L’Enfant prodige del golf italiano

L’Enfant prodige del golf italiano, che in pochi anni ha entusiasmato il mondo intero con quel suo viso fresco, con quell’educazione e pacatezza di un grande campione e la naturalezza di un giocatore navigato e ha infranto ogni record vincendo quattro importanti tornei dell’European Tour, si chiama Matteo Manassero. Un ragazzo solare e genuino che nell’ultimo periodo ha dovuto fare i conti con se stesso perché, diciamolo, è difficile gestire la situazione quando un atleta nasce “predestinato”. Matteo vince da subito, vince tutto, il mondo è ai suoi piedi. È comprensibile quindi che ogni minima caduta, se mal gestita, diventi un abisso. Ma non è il caso del giovane veronese che con grande umiltà si è rimesso a lavorare ricostruendo, mattone dopo mattone, quel castello che, siamo certi, tornerà a risplendere più maestoso che mai.

Partiamo dagli inizi e da quel Masters 2010 da dilettante: raccontaci com’era andata

È stato come sognare ad occhi aperti.
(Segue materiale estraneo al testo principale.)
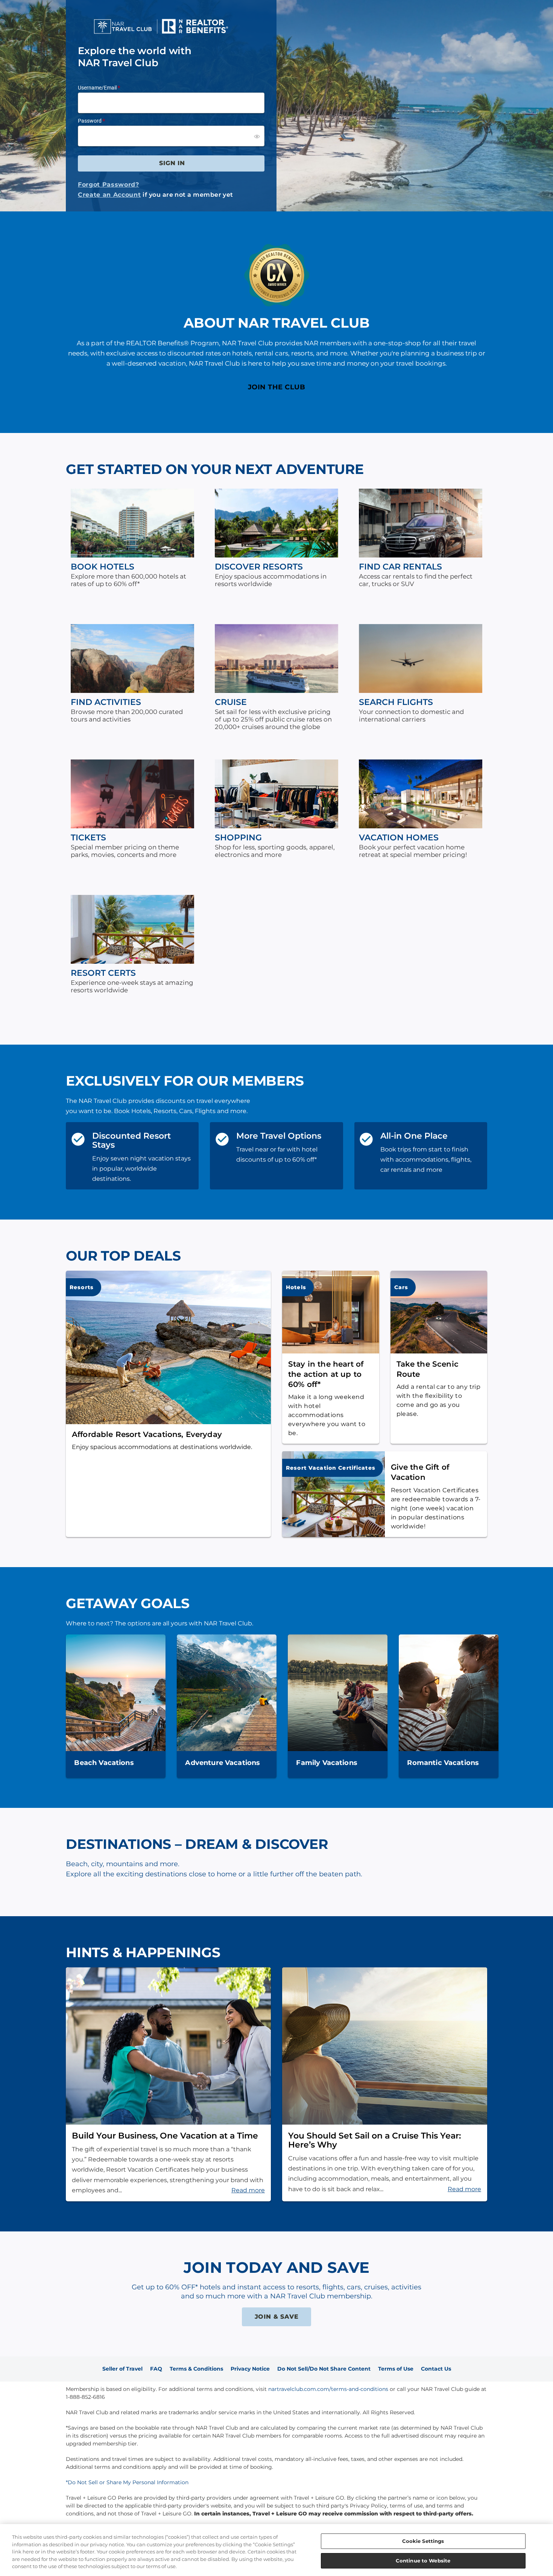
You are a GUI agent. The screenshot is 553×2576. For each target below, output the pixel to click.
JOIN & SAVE (277, 2316)
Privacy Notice (250, 2368)
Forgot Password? (108, 184)
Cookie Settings (423, 2541)
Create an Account (109, 194)
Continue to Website (423, 2560)
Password (90, 121)
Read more (248, 2190)
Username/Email (97, 88)
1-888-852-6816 (85, 2397)
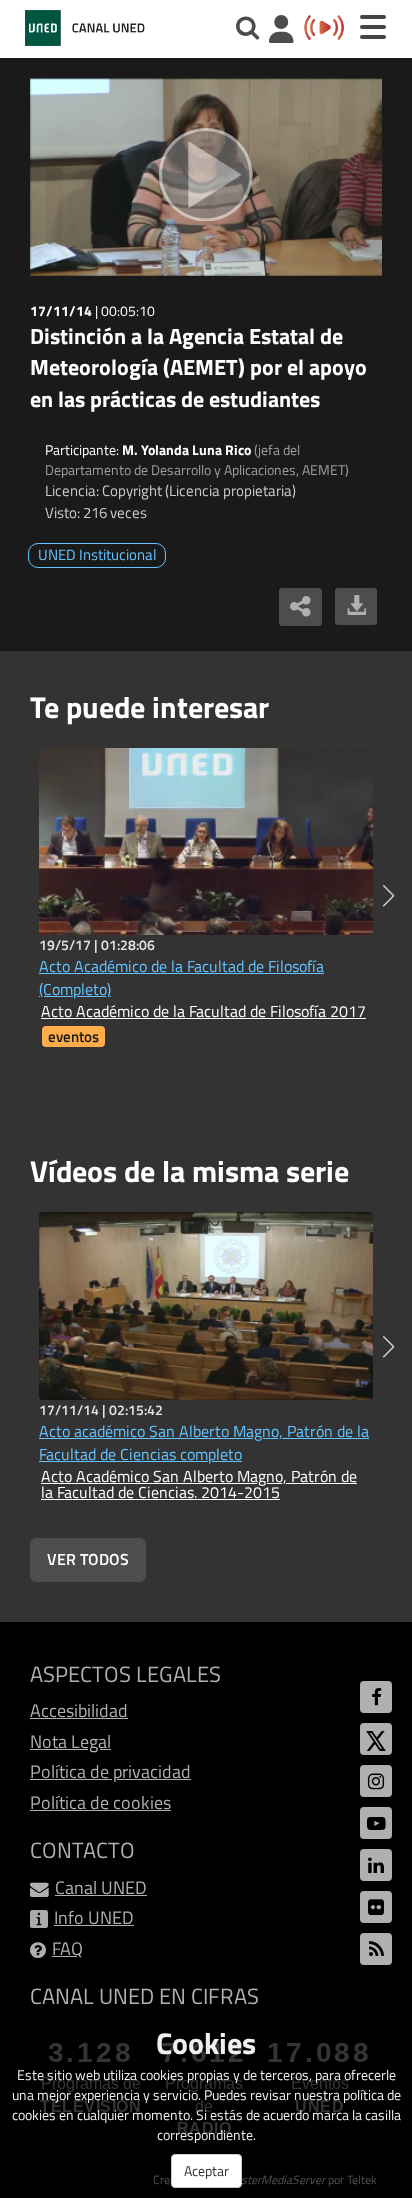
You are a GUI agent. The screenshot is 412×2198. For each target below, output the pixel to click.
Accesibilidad (79, 1710)
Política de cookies (100, 1802)
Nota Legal (70, 1741)
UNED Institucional (97, 554)
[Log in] (281, 31)
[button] (388, 896)
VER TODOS (88, 1559)
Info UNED (94, 1917)
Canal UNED (101, 1887)
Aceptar (206, 2170)
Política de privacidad (110, 1771)
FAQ (67, 1948)
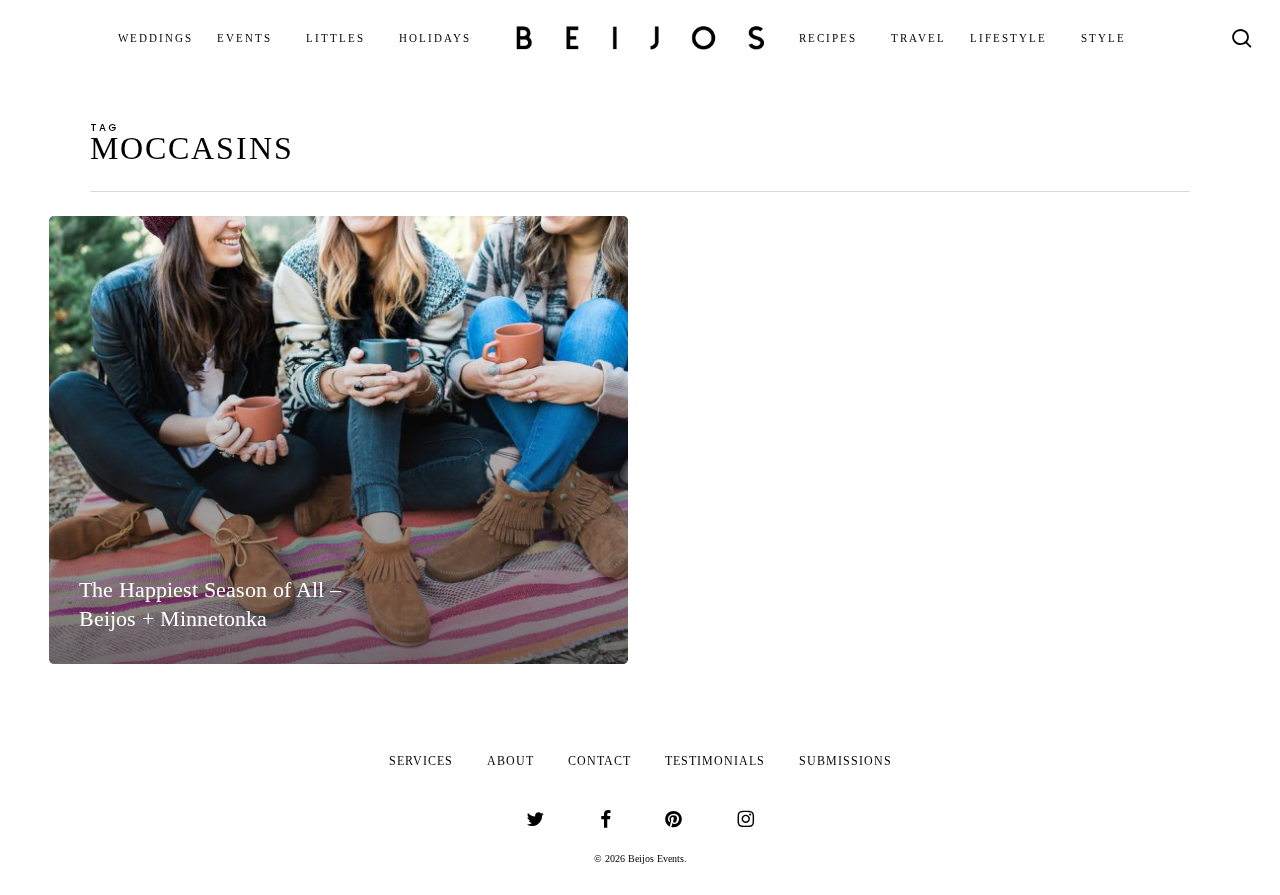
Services (421, 761)
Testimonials (715, 761)
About (510, 761)
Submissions (845, 761)
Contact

Ero pronto ad affrontare il torneo dell’anno, quello che ho sempre guardato in televisione, dall’ingresso percorrendo la Magnolia Lane al tee della buca 1. Tutto era esattamente come me l’ero sempre immaginato. Forse non ho mai realmente capito la grandezza di quello che stavo affrontando e credo che questo aspetto sia stato fondamentale per godermi appieno l’esperienza del Masters. Essere lì con i migliori al mondo è stato un momento davvero indimenticabile. Sono riuscito a rimanere concentrato: era facile che l’emozione potesse prendere il sopravvento, ma il mio gioco e la mia performance sono stati all’altezza dell’Augusta National.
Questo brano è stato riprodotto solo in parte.